Its quite easy to install the Apache web server on the Raspberry Pi. This process assumes you have Debian for Raspberry Pi installed on an SD card. If not, see RPi Easy SD card setup. Open a terminal (or login via SSH) and install the package with apt-get:

sudo apt-get install apache2

UPDATE: 9/18/12: The following group creation error appears to have been corrected in an updated package and should no longer be necessary.  

However, the install will not complete successfully:

Setting up apache2-mpm-worker (2.2.16-6+squeeze7) …
Starting web server: apache2apache2: bad group name www-data
Action ‘start’ failed.
The Apache error log may have more information.
failed!
invoke-rc.d: initscript apache2, action “start” failed.

While the errors suggests that the Apache error log may have more information… it does not! However, bad group name is a clue. For some reason, apache user www-data gets created correctly, but the apache group does not.
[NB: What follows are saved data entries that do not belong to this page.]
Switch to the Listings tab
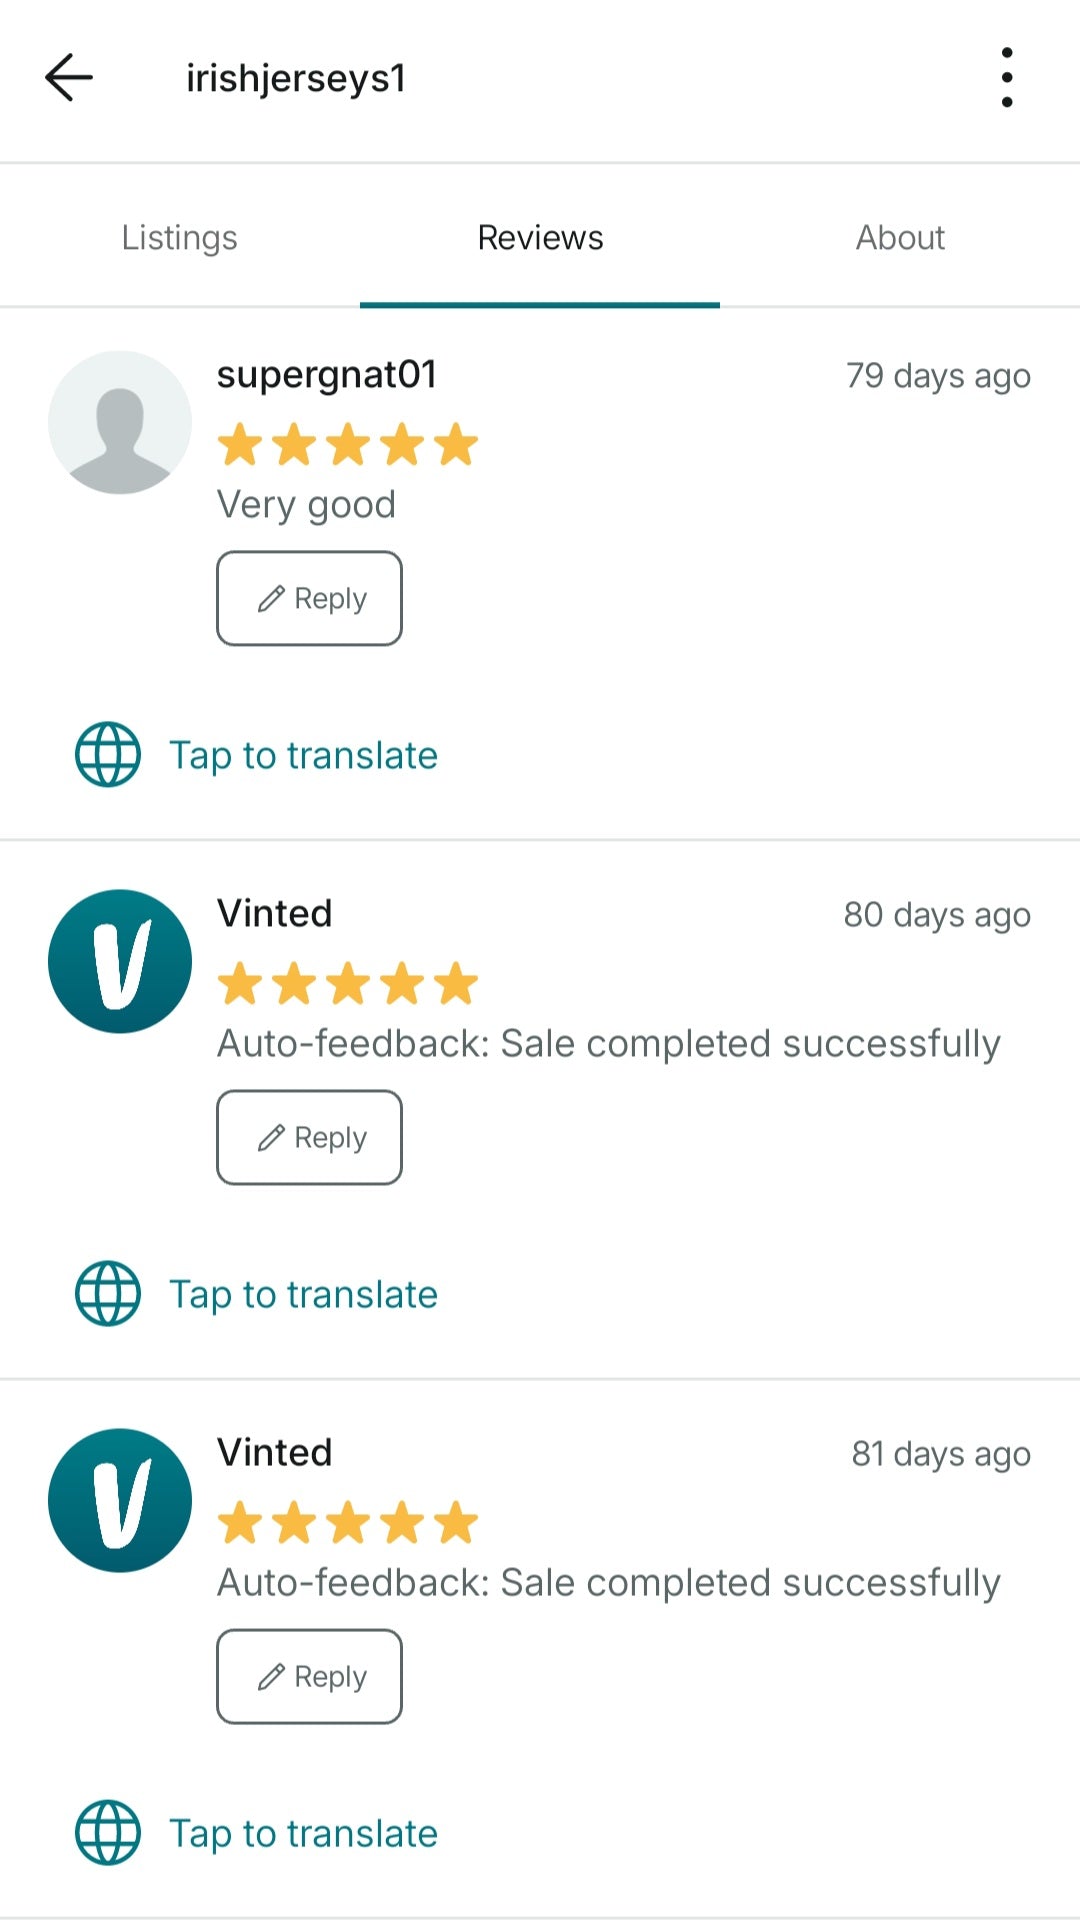The height and width of the screenshot is (1921, 1080). [x=180, y=238]
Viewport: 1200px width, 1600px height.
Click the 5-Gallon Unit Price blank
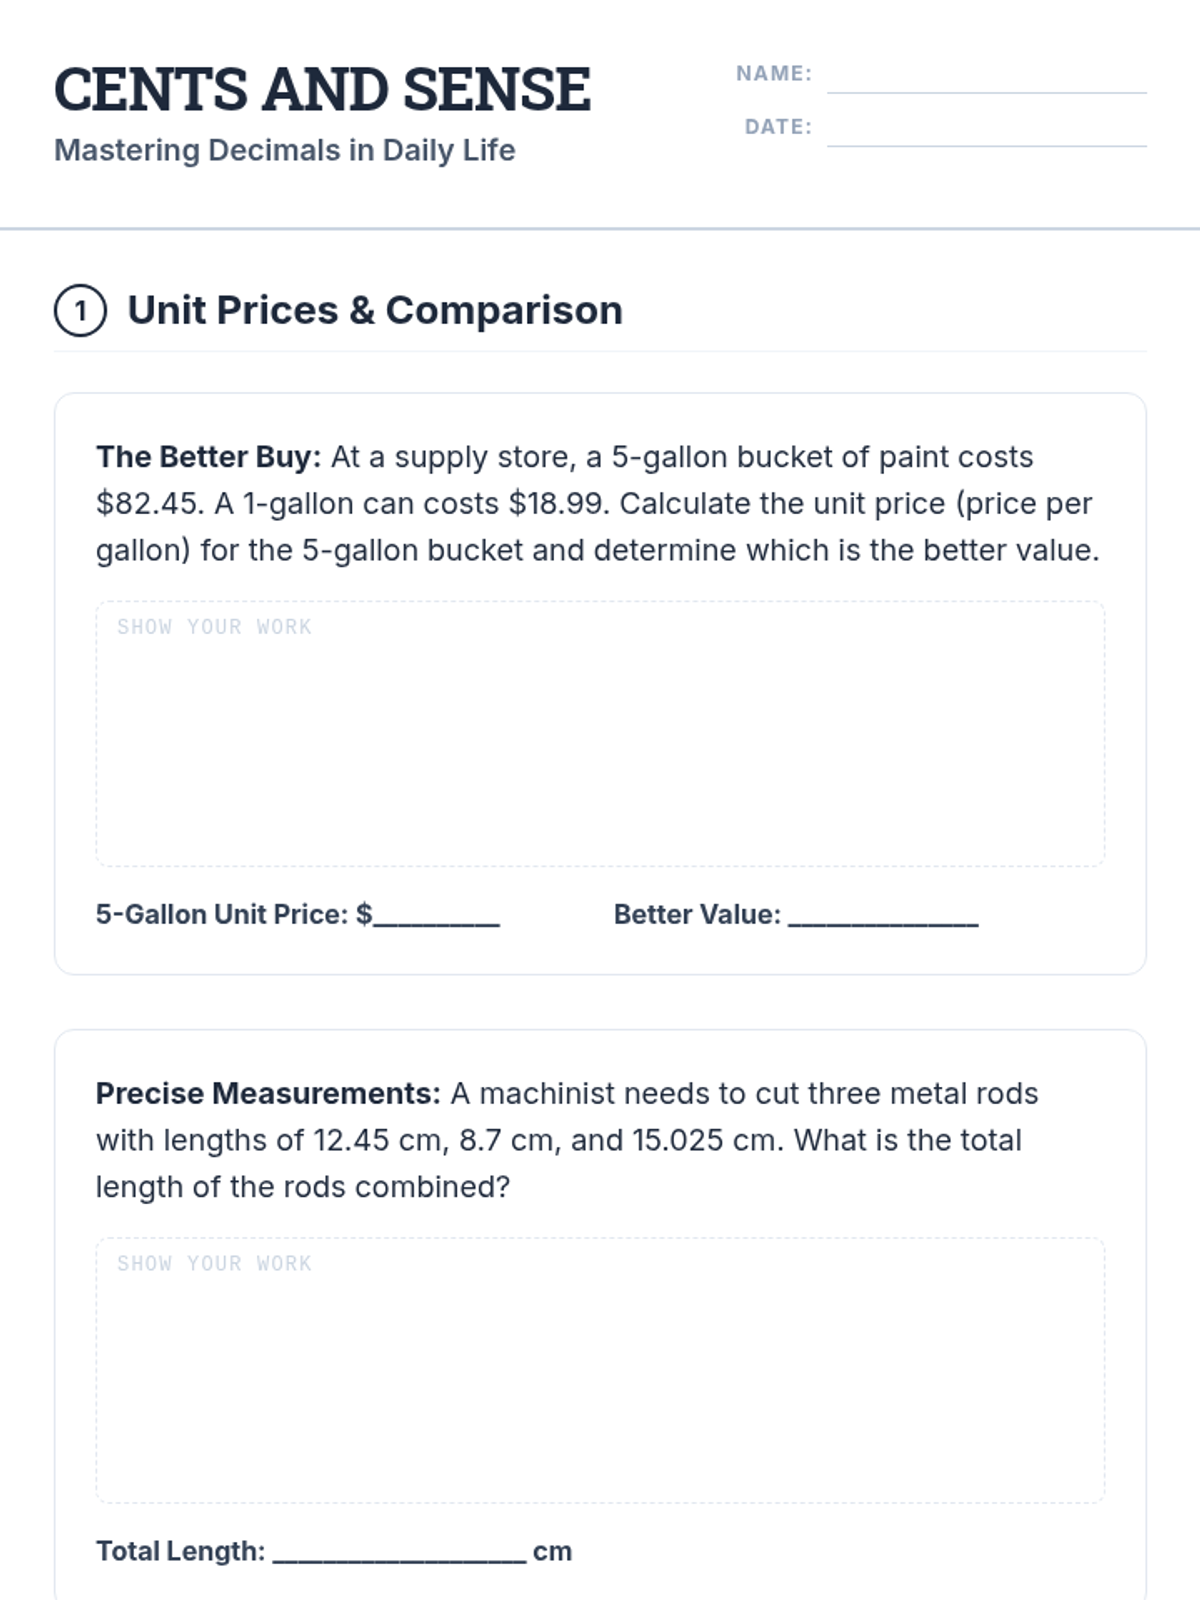pyautogui.click(x=436, y=916)
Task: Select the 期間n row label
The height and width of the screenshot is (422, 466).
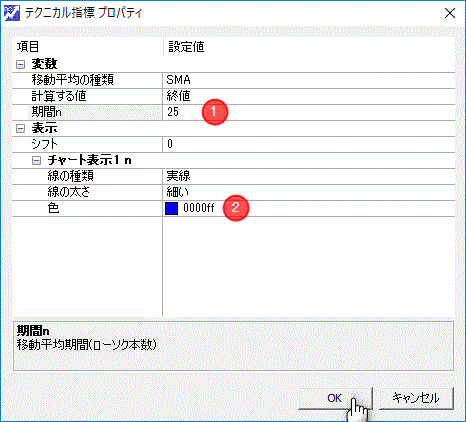Action: pos(46,112)
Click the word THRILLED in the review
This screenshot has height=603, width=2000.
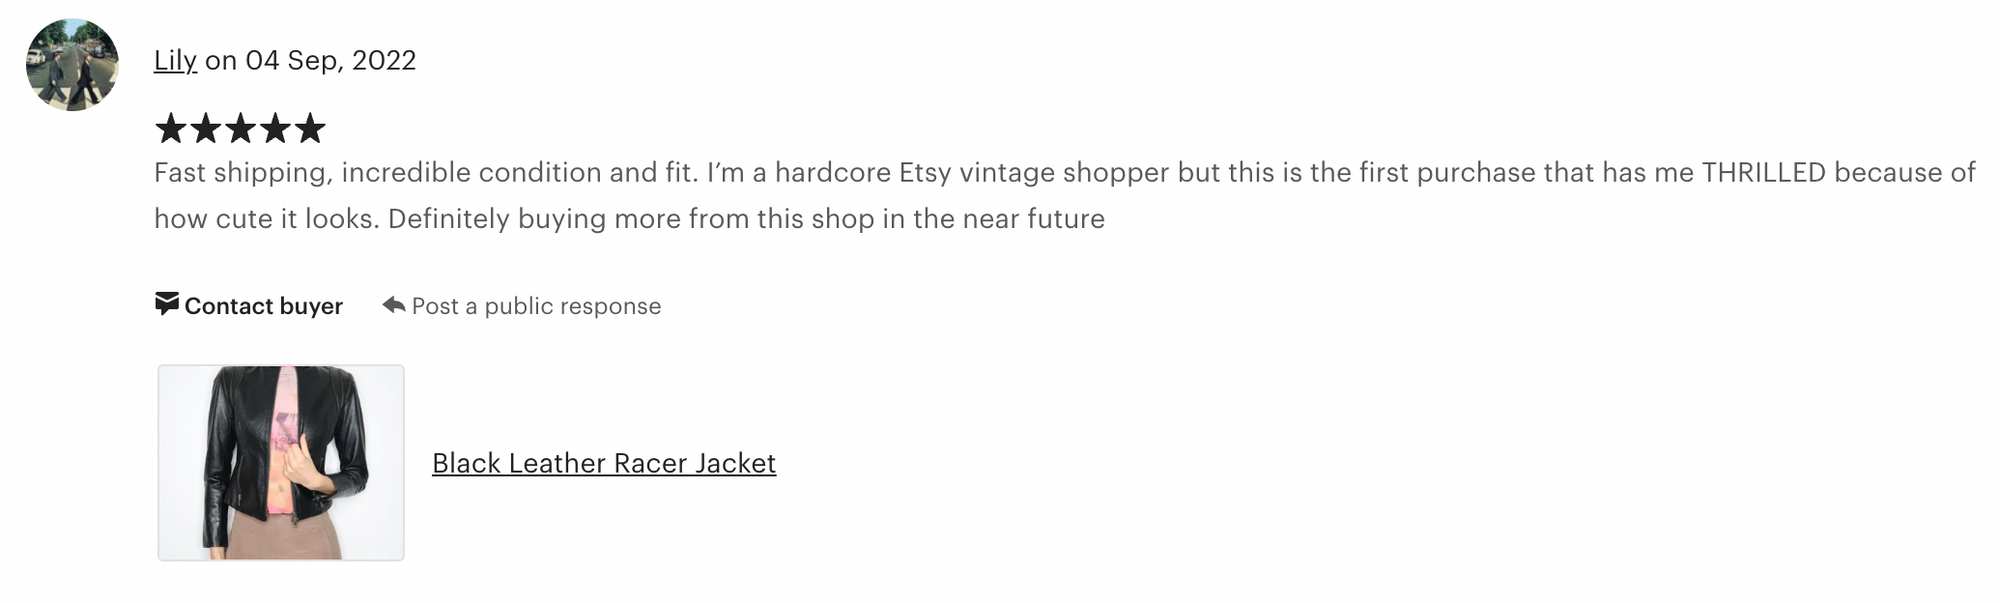[1764, 172]
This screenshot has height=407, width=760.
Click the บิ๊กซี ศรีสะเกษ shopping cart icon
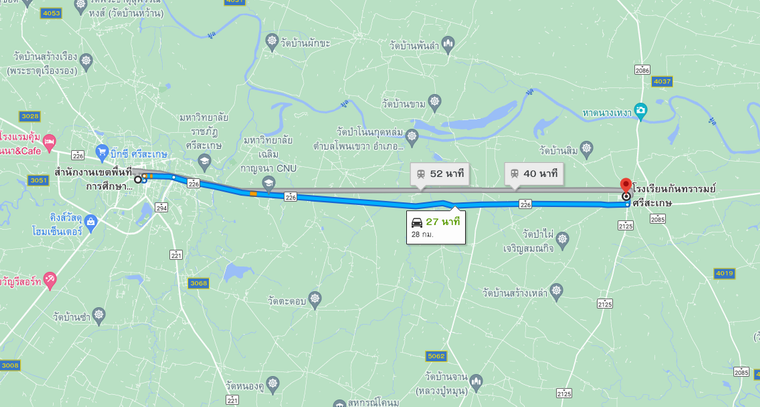102,153
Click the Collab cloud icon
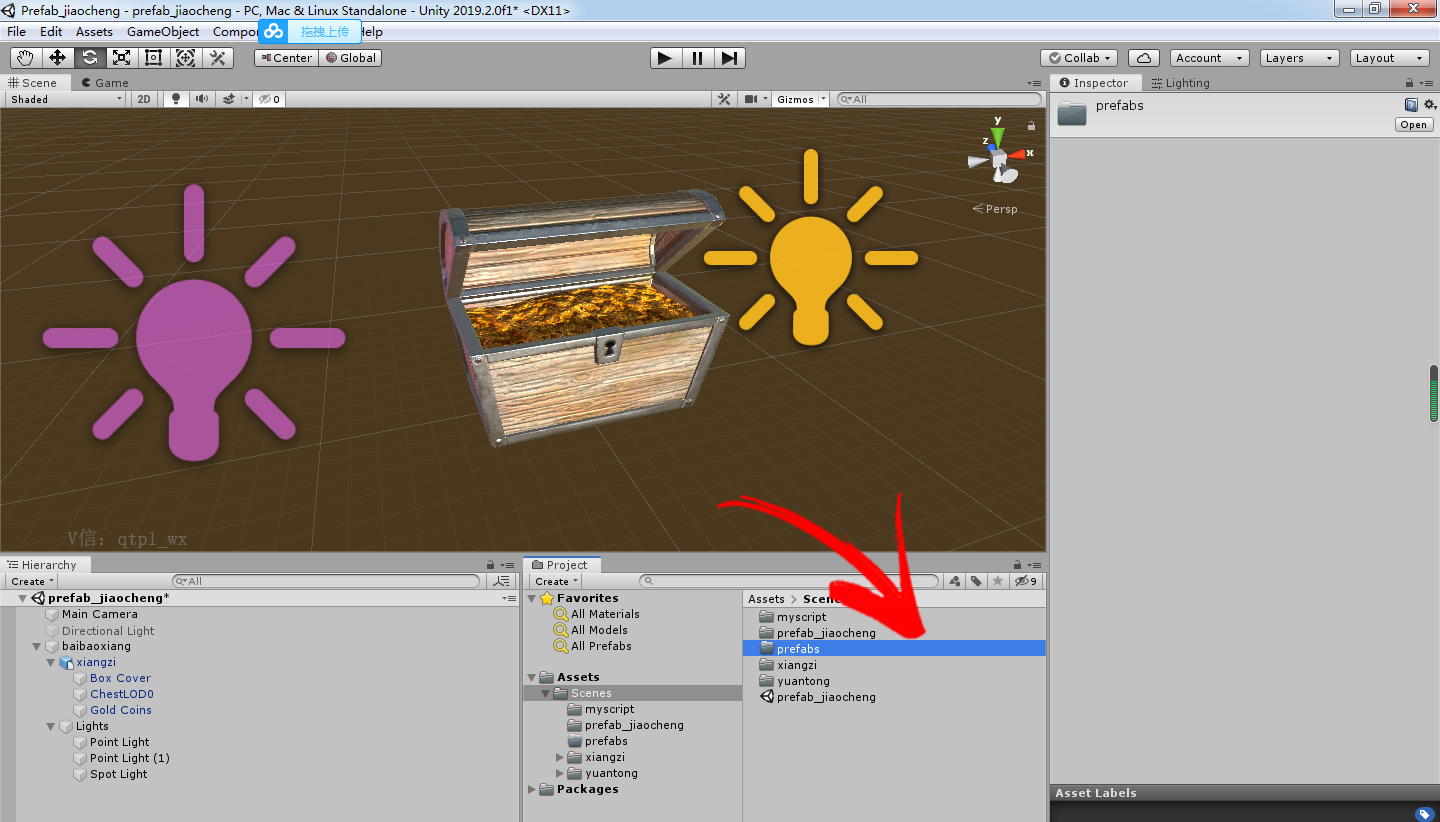The image size is (1440, 822). tap(1143, 57)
This is corrected by the following actions:

sudo addgroup www-data
sudo usermod -a -G www-data www-data

And then restart the apache web server:

sudo /etc/init.d/apache2 restart

That’s it! You can confirm that it is working by opening a browser and navigating to the web server root. To do this locally on the Raspberry Pi, open up a web browser such as Midori, the pre-installed browser on the Debian image, and navigate to:

http://127.0.0.1/

Alternatively, navigate from a browser on another machine on your local network, only substitute the local address of the Raspberry Pi. To find the address of the Raspberry Pi, open a terminal and run:

ifconfig

Then navigate to the corresponding IP address of the Pi.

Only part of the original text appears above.